> _Stored items_
____________
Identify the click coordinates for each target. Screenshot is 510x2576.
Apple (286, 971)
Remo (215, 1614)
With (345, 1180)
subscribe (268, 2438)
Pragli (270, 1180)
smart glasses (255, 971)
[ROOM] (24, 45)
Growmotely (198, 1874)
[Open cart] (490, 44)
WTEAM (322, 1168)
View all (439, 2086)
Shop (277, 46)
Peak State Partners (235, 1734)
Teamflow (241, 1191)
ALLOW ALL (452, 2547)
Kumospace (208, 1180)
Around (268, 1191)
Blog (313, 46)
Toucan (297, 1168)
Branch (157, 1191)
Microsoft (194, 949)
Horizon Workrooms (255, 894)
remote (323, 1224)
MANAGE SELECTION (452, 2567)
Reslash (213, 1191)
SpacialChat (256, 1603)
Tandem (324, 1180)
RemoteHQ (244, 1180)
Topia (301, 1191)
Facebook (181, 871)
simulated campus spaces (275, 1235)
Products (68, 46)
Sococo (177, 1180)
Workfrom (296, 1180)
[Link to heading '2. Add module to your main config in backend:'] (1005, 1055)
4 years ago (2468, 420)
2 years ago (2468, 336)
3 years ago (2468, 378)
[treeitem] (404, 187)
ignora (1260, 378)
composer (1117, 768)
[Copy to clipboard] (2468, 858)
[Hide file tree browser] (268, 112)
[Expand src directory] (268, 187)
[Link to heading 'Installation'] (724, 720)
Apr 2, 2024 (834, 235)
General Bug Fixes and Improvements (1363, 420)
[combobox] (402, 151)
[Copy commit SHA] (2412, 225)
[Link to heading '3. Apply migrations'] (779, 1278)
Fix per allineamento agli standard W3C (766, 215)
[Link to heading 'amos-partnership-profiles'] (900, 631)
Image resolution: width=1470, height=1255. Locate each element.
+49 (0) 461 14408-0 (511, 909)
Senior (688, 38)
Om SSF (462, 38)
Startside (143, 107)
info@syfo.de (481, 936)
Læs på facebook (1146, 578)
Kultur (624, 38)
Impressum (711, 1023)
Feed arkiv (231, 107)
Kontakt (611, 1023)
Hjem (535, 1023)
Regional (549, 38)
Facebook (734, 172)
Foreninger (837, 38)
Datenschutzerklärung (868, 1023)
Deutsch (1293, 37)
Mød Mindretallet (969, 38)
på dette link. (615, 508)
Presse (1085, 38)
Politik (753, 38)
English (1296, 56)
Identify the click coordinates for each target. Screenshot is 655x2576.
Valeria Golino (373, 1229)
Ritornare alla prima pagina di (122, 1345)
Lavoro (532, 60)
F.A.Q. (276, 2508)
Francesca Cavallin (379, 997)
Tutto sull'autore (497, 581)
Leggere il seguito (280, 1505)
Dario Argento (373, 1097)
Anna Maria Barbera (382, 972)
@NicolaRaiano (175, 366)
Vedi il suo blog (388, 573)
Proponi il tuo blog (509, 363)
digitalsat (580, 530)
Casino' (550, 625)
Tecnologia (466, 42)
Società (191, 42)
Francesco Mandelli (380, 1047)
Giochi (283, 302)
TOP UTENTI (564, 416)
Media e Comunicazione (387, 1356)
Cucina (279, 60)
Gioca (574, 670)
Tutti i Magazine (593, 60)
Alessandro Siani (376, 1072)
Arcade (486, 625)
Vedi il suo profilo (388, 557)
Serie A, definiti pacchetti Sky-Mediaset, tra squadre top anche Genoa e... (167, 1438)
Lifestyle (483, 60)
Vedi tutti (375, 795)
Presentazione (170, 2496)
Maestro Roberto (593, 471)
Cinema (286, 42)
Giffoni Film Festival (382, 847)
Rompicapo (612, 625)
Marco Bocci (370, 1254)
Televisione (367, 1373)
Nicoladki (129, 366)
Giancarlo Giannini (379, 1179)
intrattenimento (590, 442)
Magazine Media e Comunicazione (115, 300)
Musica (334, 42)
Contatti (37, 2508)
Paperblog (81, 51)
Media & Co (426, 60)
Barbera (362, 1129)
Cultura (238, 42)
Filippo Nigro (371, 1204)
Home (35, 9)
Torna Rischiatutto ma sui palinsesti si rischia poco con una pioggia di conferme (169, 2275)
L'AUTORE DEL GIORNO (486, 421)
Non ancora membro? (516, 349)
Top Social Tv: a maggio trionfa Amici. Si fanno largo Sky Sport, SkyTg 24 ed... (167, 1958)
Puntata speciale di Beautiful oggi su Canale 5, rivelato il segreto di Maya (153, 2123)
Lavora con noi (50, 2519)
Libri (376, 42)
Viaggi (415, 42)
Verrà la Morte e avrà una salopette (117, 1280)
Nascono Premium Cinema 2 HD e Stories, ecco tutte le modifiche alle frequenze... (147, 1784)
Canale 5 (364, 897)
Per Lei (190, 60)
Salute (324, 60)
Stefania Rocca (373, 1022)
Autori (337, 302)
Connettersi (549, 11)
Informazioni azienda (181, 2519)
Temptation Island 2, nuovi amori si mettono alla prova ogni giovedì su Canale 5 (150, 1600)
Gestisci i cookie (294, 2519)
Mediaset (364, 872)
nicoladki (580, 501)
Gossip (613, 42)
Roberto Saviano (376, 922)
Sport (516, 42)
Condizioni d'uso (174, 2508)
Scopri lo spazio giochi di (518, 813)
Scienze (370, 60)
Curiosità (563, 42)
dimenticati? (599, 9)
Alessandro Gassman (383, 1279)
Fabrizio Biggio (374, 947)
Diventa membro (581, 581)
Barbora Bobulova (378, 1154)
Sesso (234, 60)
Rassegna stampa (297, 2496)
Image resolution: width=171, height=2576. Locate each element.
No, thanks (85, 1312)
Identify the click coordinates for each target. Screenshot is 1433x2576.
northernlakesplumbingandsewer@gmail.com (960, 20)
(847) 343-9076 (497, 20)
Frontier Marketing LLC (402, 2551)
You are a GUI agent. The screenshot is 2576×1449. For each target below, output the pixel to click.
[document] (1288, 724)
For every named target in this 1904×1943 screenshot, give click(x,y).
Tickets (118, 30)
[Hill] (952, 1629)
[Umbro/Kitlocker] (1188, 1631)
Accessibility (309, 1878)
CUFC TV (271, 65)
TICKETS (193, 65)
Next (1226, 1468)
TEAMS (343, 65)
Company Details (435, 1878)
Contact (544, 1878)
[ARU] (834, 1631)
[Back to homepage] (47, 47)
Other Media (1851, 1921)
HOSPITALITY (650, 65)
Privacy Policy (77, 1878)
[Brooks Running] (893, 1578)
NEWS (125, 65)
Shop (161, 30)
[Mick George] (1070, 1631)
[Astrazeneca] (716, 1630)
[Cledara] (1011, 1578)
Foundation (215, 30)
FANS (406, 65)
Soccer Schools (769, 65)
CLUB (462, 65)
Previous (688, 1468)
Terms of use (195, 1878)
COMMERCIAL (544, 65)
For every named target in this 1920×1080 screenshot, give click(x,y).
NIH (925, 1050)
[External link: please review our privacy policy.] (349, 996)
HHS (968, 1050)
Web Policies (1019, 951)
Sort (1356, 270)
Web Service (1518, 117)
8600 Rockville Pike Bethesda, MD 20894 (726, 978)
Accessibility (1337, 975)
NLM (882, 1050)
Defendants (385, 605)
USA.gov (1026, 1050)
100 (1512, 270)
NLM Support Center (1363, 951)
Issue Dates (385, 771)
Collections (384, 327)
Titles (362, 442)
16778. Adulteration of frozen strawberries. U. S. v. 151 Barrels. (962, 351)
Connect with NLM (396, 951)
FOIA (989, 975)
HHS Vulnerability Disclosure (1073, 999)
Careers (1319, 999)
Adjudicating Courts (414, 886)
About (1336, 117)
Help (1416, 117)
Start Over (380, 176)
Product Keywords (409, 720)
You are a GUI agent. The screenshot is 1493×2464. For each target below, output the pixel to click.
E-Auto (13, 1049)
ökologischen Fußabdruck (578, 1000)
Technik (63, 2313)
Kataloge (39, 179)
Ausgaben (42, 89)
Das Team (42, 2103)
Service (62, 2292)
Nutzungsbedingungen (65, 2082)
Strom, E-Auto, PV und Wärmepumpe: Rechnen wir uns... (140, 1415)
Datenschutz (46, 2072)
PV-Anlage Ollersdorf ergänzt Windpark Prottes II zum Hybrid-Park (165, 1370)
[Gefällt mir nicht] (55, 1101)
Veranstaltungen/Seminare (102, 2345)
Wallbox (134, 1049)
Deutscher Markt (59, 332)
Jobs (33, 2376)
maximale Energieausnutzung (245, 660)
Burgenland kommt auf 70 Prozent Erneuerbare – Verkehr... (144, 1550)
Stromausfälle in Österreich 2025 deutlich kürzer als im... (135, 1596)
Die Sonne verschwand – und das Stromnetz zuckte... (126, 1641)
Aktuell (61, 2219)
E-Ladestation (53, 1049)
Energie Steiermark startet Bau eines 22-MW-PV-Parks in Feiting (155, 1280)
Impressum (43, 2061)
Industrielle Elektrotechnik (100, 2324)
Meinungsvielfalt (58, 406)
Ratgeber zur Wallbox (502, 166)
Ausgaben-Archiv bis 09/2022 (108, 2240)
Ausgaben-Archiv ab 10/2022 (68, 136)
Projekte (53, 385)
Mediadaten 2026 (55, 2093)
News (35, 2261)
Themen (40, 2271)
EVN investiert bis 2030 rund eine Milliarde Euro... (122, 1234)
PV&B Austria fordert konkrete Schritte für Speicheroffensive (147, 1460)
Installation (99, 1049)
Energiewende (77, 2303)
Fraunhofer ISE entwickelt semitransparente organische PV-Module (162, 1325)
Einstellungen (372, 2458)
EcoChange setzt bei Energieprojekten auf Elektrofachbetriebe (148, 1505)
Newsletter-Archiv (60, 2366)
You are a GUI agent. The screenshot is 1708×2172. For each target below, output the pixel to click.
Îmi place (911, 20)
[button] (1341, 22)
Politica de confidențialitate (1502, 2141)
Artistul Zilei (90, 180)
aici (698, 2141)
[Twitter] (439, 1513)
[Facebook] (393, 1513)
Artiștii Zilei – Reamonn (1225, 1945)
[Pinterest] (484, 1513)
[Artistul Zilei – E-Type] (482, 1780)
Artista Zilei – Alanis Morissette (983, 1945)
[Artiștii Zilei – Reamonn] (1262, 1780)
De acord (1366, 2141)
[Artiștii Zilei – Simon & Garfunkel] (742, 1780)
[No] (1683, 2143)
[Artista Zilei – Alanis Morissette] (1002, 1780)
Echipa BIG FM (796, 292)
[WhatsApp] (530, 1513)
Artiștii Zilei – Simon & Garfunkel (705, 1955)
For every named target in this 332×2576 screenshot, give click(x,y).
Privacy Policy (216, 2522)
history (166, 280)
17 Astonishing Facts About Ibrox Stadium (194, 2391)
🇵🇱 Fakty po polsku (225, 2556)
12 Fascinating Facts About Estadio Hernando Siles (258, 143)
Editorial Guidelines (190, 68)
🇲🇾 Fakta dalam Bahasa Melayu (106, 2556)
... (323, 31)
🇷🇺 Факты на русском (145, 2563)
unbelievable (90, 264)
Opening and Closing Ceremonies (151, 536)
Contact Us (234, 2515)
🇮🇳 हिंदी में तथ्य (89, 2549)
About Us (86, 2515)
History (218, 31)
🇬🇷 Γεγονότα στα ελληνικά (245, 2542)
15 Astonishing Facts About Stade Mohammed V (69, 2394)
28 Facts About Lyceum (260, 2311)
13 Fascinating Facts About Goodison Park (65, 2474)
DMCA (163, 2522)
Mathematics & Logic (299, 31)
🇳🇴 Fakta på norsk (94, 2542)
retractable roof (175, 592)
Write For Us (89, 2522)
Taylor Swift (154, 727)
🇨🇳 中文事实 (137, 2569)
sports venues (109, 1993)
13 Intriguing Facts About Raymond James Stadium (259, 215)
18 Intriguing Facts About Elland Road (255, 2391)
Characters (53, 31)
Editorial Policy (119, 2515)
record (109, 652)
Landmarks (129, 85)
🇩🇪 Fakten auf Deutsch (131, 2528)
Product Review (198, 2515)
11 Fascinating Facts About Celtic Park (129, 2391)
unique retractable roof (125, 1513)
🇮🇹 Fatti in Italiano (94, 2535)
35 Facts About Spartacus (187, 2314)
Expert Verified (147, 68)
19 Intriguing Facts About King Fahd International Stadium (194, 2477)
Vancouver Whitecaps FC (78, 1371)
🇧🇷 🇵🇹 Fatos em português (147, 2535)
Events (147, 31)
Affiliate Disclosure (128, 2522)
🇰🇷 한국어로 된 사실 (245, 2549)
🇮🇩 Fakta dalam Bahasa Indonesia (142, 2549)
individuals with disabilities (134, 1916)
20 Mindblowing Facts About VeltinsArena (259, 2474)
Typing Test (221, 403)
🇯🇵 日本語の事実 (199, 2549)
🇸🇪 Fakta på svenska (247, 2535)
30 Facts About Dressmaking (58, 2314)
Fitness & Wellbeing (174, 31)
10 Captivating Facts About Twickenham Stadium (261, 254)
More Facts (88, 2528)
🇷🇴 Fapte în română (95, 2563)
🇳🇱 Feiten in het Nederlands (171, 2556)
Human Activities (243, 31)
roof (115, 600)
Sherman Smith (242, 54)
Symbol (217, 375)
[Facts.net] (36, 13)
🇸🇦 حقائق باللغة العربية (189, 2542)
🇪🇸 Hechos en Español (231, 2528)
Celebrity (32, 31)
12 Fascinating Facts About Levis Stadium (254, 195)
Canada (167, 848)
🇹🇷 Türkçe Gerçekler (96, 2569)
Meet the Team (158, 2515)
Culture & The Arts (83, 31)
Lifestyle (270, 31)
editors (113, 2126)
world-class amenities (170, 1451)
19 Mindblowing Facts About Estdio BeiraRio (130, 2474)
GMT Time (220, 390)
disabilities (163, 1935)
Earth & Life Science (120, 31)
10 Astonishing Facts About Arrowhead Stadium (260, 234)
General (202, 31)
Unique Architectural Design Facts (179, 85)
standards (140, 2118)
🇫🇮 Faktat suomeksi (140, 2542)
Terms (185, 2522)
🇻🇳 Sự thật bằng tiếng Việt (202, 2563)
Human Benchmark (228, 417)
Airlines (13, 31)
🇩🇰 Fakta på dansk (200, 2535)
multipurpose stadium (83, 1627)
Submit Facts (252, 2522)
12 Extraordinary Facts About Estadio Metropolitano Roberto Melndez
____________
> _Task goal_
For this exercise, please output exactly the lines above starting at the line with "Musica (334, 42)" and ending at the line with "Temptation Island 2, nuovi", ends included.

> _Task solution_
Musica (334, 42)
Contatti (37, 2508)
Paperblog (81, 51)
Media & Co (426, 60)
Barbera (362, 1129)
Cultura (238, 42)
Filippo Nigro (371, 1204)
Home (35, 9)
Torna Rischiatutto ma sui palinsesti si rischia poco con una pioggia di conferme (169, 2275)
L'AUTORE DEL GIORNO (486, 421)
Non ancora membro? (516, 349)
Top Social Tv: a maggio trionfa Amici. Si fanno largo Sky Sport, SkyTg 24 ed... (167, 1958)
Puntata speciale di Beautiful oggi su Canale 5, rivelato il segreto di Maya (153, 2123)
Lavora con noi (50, 2519)
Libri (376, 42)
Viaggi (415, 42)
Verrà la Morte e avrà una salopette (117, 1280)
Nascono Premium Cinema 2 HD e Stories, ecco tutte le modifiche alle frequenze... (147, 1784)
Canale 5 (364, 897)
Per Lei (190, 60)
Salute (324, 60)
Stefania Rocca (373, 1022)
Autori (337, 302)
Connettersi (549, 11)
Informazioni azienda (181, 2519)
Temptation Island 2, nuovi amori si mettono alla prova ogni giovedì su Canale 5 (150, 1600)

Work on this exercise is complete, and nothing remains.